DEV Community

Artem Plotnikov
Artem Plotnikov

Posted on

Spark tip: Disable Coalescing Post Shuffle Partitions for compute intensive tasks

TL;DR

Set spark.sql.adaptive.coalescePartitions.enabled to false when performing compute intensive operations inside User Defined Aggregate Functions (UDAFs) on small inputs.

In detail

Apache Spark has a nice feature called Adaptive Query Execution (AQE), which performs optimizations based on runtime statistics and is enabled by default since 3.2.0. One such optimization is Coalescing Post Shuffle Partitions for dynamic shuffle partition number tuning. The latter improves query performance most of the time, but may have an opposite effect on long running compute intensive tasks.
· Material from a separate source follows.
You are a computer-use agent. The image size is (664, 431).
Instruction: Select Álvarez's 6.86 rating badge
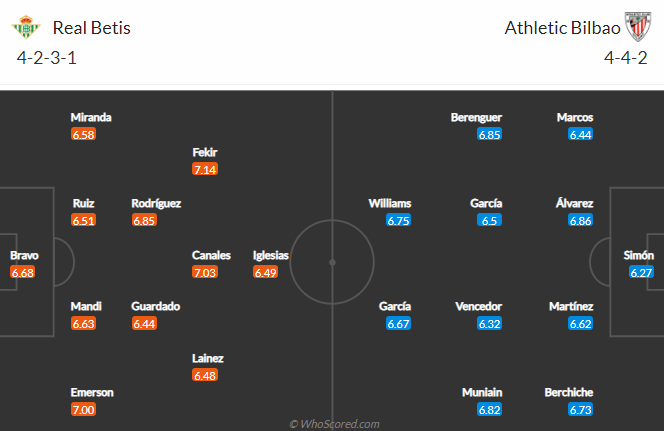581,221
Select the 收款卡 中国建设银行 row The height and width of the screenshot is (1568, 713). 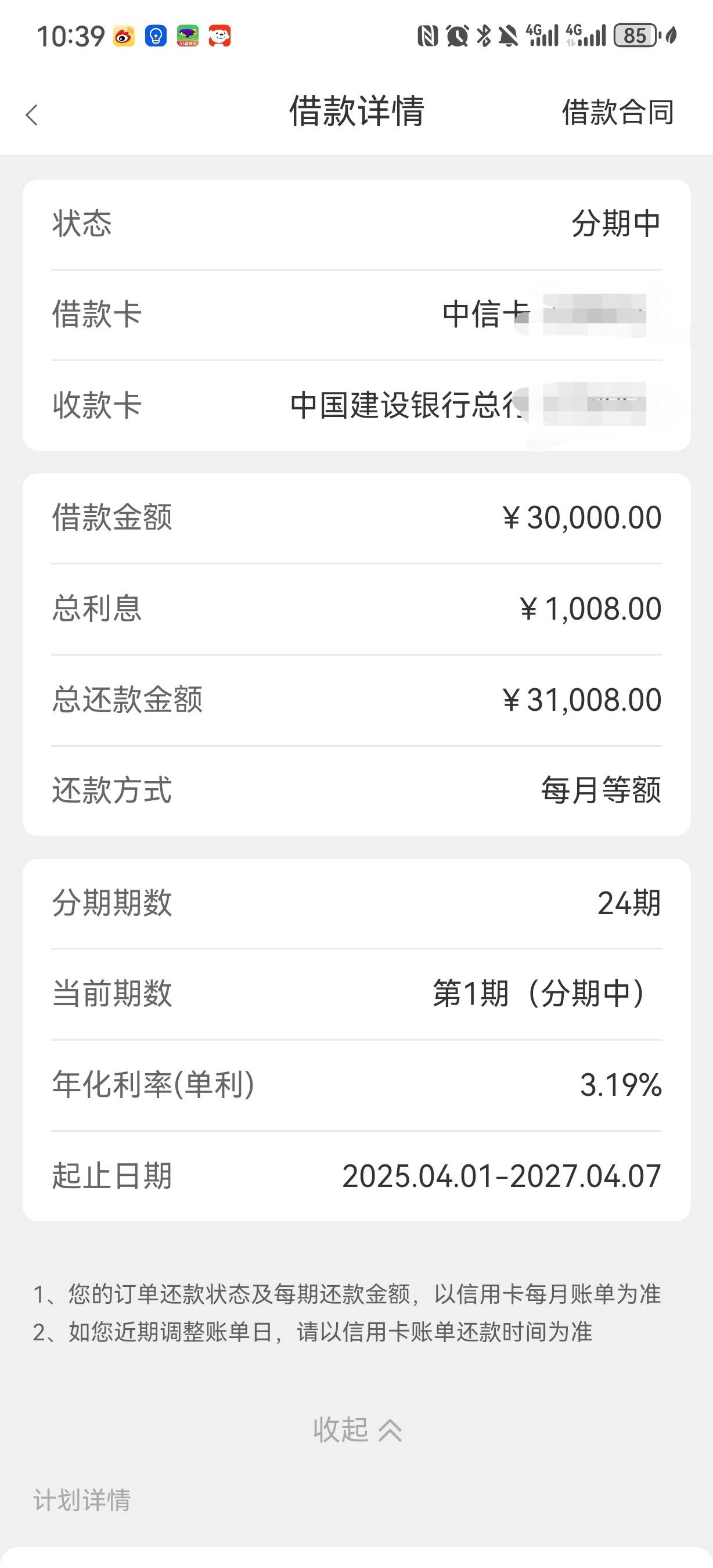[x=356, y=405]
Take a look at the example below.

Test data:

from pyspark.sql.types import StringType, DateType
import pyspark.sql.functions as f

from datetime import date, timedelta

cities = ['Amsterdam', 'Oslo', 'Warsaw', 'Copenhagen', 'Prague', 'Helsinki', 'Paris', 'Berlin', 'Dublin', 'Reykjavik']
cities_df = spark.createDataFrame(cities, StringType()).toDF('city')

dates = [date(2021, 1, 1) + timedelta(days=x) for x in range(0, 365)]
dates_df = spark.createDataFrame(dates, DateType()).toDF('day')

df = cities_df.crossJoin(dates_df).withColumn('orders', f.floor(100 * f.rand(seed=1234)))
df.show()
Enter fullscreen mode Exit fullscreen mode
+---------+----------+------+
|     city|       day|orders|
+---------+----------+------+
|Amsterdam|2021-01-01|    71|
|Amsterdam|2021-01-02|    83|
|Amsterdam|2021-01-03|    20|
|Amsterdam|2021-01-04|    23|
|Amsterdam|2021-01-05|    89|
|Amsterdam|2021-01-06|    42|
|Amsterdam|2021-01-07|    50|
|Amsterdam|2021-01-08|    47|
|Amsterdam|2021-01-09|    57|
|Amsterdam|2021-01-10|    65|
|Amsterdam|2021-01-11|    59|
|Amsterdam|2021-01-12|    45|
|Amsterdam|2021-01-13|    52|
|Amsterdam|2021-01-14|    62|
|Amsterdam|2021-01-15|    14|
|Amsterdam|2021-01-16|    66|
|Amsterdam|2021-01-17|    18|
|Amsterdam|2021-01-18|    51|
|Amsterdam|2021-01-19|    59|
|Amsterdam|2021-01-20|    53|
+---------+----------+------+
only showing top 20 rows
Enter fullscreen mode Exit fullscreen mode
df.count() # shows 3650
Enter fullscreen mode Exit fullscreen mode

Now we fake model training for time series data by doing some stupid compute intensive operations inside UDAF.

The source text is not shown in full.